Fig. 1 Factores que intervienen en el desarrollo de la Hipersensibilidad tipo I. Figura modificada de “Allergy and allergic diseases” N Eng J Med 2001.

 

 

Etapas de la hipersensibilidad de tipo I

 

Se definen dos etapas en la hipersensibilidad de tipo I (ver fig. 2):

 

1. Sensibilización que comprende:

ü      Producción de IgE frente al primer contacto sensibilizante con el antígeno.

ü      Unión de la IgE a receptores específicos en la superficie de mastocitos y basófilos.

 

2. Desencadenamiento donde se produce:

ü      Reexposición al antígeno e interacción del mismo con la IgE específica

ü      Activación celular y liberación de mediadores químicos.

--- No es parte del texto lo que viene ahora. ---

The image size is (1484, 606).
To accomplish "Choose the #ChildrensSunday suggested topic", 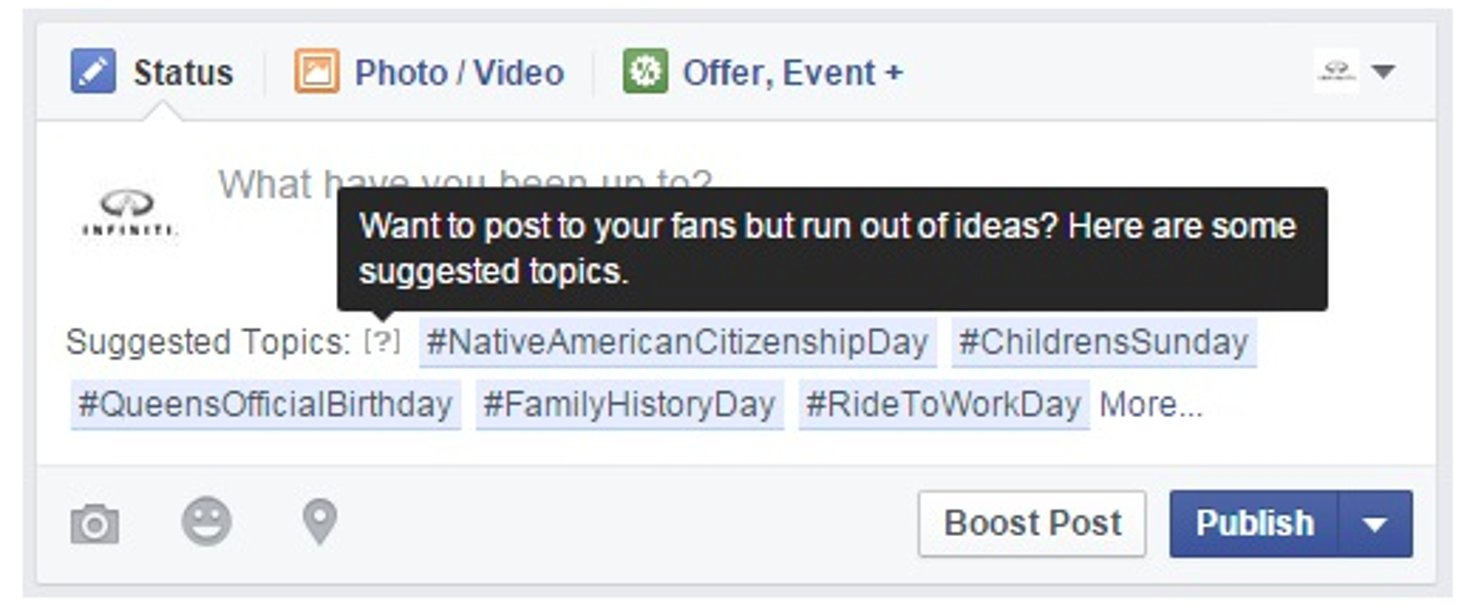I will coord(1103,343).
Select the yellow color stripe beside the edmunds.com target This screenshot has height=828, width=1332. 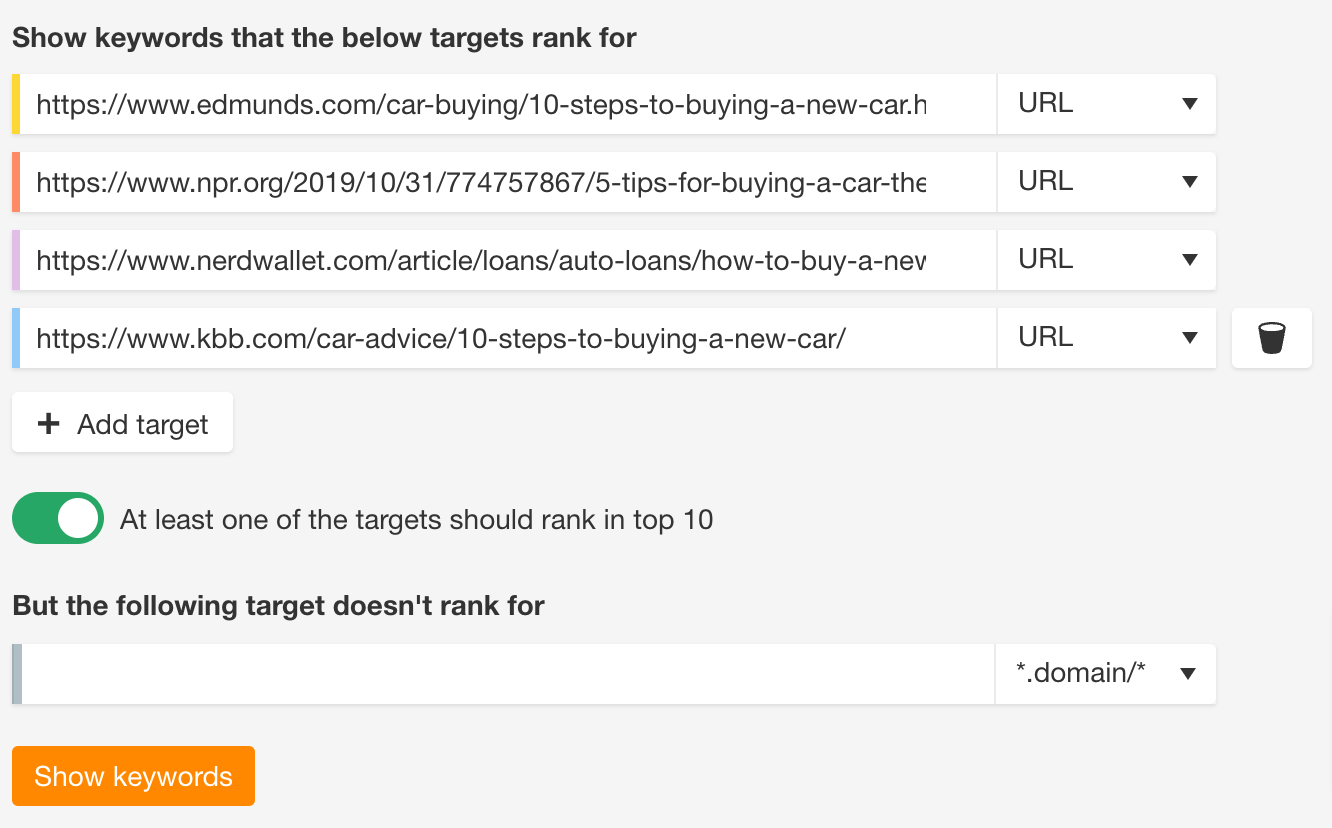pyautogui.click(x=15, y=104)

ü      Acción de los mediadores sobre los diferentes tejidos.

 

 

 

Fig. 2 Tras el primer contacto sensibilizante con el antígeno, éste es captado por las células presentadoras de antígenos (APC), las cuales lo procesan y exponen en la membrana unido a las moléculas MHC de clase II. De esta manera las APC presentan el complejo antígeno-MHC II a los linfocitos T CD4+ de la subpoblación Th2. La liberación de citoquinas por parte de estas células actúa desencadenando la reacción alérgica: estimula la producción de IgE por los Linfocitos B, la degranulación de mastocitos, y la liberación de mediadores por parte de los eosinófilos. Figura modificada de “Allergy and allergic diseases” N Eng J Med 2001.

 

 

 

 

1. Sensibilización

 

ü     Producción  de IgE

 

Este anticuerpo se encuentra en la sangre en bajas concentraciones en individuos normales, en cambio en individuos atópicos o infectados por parásitos, especialmente helmintos, sus títulos están aumentados. La principal función protectora de las reacciones inmunitarias mediadas por la IgE es la erradicación de parásitos. Esta reacción ocurre cuando los eosinófilos reconocen y eliminan a los parásitos recubiertos por IgE.

 

Entonces: ¿Qué determina que las personas atópicas produzcan IgE frente a un antígeno en lugar de IgM o IgG como el resto de los individuos? Para responder esta pregunta, es necesario conocer a cerca de la síntesis y regulación de la producción de IgE.

 

Hay tres factores que contribuyen a la regulación de la síntesis de IgE: la herencia y el ambiente, la naturaleza del antígeno, y las células T colaboradoras y sus citoquinas.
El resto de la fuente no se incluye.